Optical Character Recogntion (OCR) is one of the most common and useful applications of machine vision technology. Researchers have experimented with programs designed to recognize images of printed characters since at least the 1960s, but it was in the 1980s that OCR systems expanded in use and significance. Improvements in the power and price of software and hardware since the 1980s have made OCR practical and affordable on standard desktop computers. The history of development of OCR for Gurmukhi script is not very old. In fact it is only in 2000s that an offline OCR for Gurmukhi script has been developed.
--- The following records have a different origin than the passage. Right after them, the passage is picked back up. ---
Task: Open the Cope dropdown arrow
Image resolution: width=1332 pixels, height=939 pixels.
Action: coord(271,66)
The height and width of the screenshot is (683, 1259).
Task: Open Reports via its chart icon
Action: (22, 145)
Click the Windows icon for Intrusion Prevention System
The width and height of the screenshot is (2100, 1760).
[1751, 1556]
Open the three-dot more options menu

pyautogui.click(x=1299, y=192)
The OCR which has been developed by the coordinator of this project has an accuracy of around 97% on clean text. We propose for increasing the accuracy of the Gurmukhi OCR and work on noisy and old documents. Also support will be provided for more type faces and symbols such as numerals.

To develop the Gurmukhi OCR we shall be participating in a consortium with multiple participating institutes. These modules will be developed for Gurmukhi script.

  1. Line-to-Word Segmentation

    • Line-level Text Statistics

    • Detection of Word Boundaries

  2. Word-to-Component Segmentation

    • Detection/Removal of Shirorekhas

    • Dectection of Connected Components

    • Script-based Component Splitting

    • Removal of Cuts and Merges

  3. Component Recognition

    • Feature Extraction from Components

    • Script-based Classifier Design

    • Learning of Classifier Parameters

    • Combination of Multi-Modal Classifiers

  4. Language-specific Post Processing

    • Character Recognition from Component Labels

    • Word Recognition from Characters

    • Language-model based Disambiguation of Labels

    • Dictionary Lookup for Spell Check